Бартли прочел: СОРТ «ПЕРСИС» и с улыбкой взглянул на Лэфема.
— Ну да, в ее честь, — сказал Лэфем. — Подготовил и пустил в продажу ко дню ее рождения. Ей было приятно.
— Еще бы! — сказал Бартли, записывая, как выглядели банки.
— Об этом, пожалуй, не надо в вашем интервью, — сказал неуверенно Лэфем.
— Именно это и будет в интервью, мистер Лэфем, если даже не будет больше ничего. Я сам женат и отлично вас понимаю. — Дело было на заре успехов в «Бостонских Событиях» и до того, как пошли у него с Марцией серьезные нелады.
— Вот как? — сказал Лэфем, узнавая в нем еще одного из большинства женатых американцев; кое-кто недооценивает своих жен, зато все остальные считают их несравненными по уму и талантам. — Ладно, — добавил он, — это мы учтем. Где вы живете?
— Не живем, а снимаем квартиру. У миссис Нэш, Кэнери Плейс, 13.
— Что ж, всем нам приходилось так начинать, — утешил его Лэфем.
— Да, но больше мы так не можем. Скоро, надеюсь, будет своя крыша над головой, вероятно, на Кловер-стрит, — сказал Бартли и вернулся к делу. — Вы, думаю, не теряли времени, когда узнали, какие у вас залежи?
— Не терял, сэр, — ответил Лэфем, отрывая взгляд от Бартли, в котором он увидел сейчас себя самого в молодости, в начале своей семейной жизни. — Я сразу вернулся в Ламбервиль, все распродал и все, что сумел наскрести, вложил в краску. А миссис Лэфем во всем мне помогала.
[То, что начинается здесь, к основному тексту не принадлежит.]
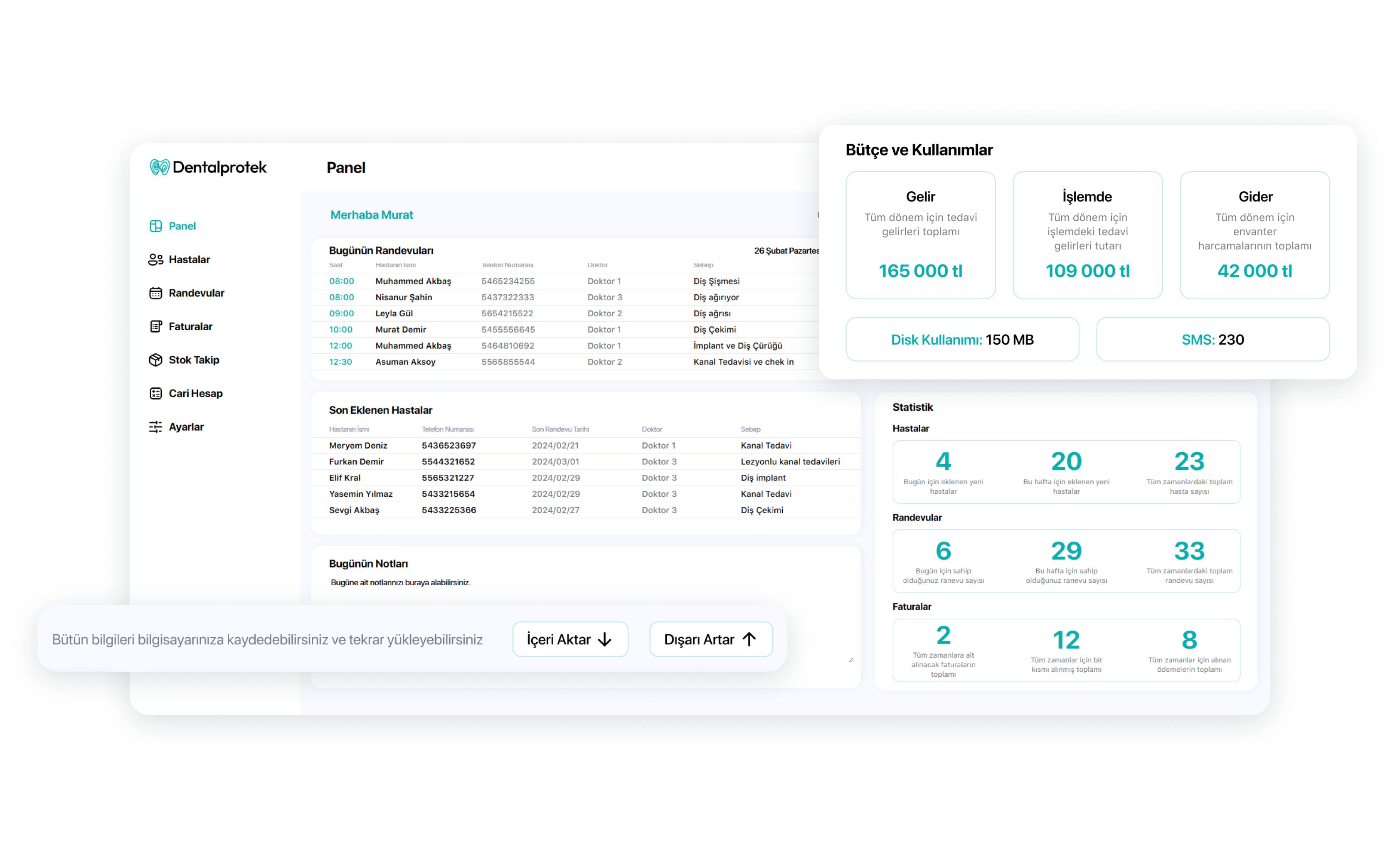Viewport: 1400px width, 858px height.
Task: Click the Stok Takip box icon
Action: tap(156, 360)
Ее никакие трудности не испугали. Вот это женщина!
Бартли засмеялся.
— На таких большинство из нас и женится.
— Вот уж нет! — сказал Лэфем. — Большинство женится на маленьких глупышках, которые только выглядят как взрослые женщины.
— Да, пожалуй, что так, — согласился Бартли, словно сразу переменил мнение.
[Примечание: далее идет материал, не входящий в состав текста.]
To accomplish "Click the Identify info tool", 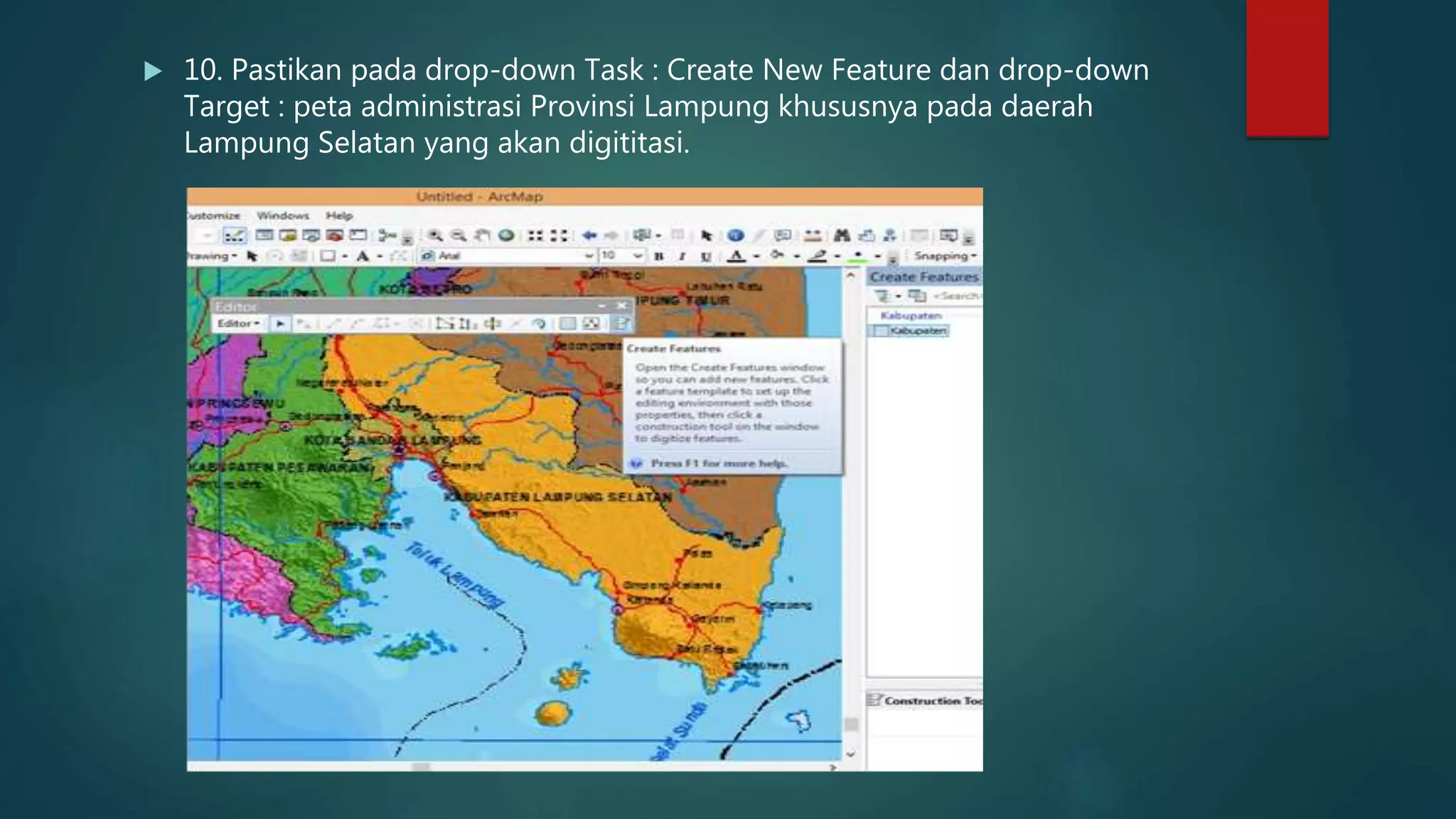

— Если б не она, — заключил Лэфем, — из краски ничего бы не вышло. Я ей все время говорил, что удачу принесли не семьдесят пять процентов перекиси железа в руде, а семьдесят пять процентов пероксида железа в ней самой.
— Отлично! — воскликнул Бартли. — Надо будет рассказать это Марции.
— И полгода не прошло, как на каждом заборе, на каждом мосту, стене, амбаре и скале был нарисован образчик Лэфемовского Минерального Красителя в трех цветах — с них мы начинали. — Бартли сел на подоконник, а Лэфем, стоя перед ним, поставил вплотную к нему свою большую ногу; это никому из них не мешало.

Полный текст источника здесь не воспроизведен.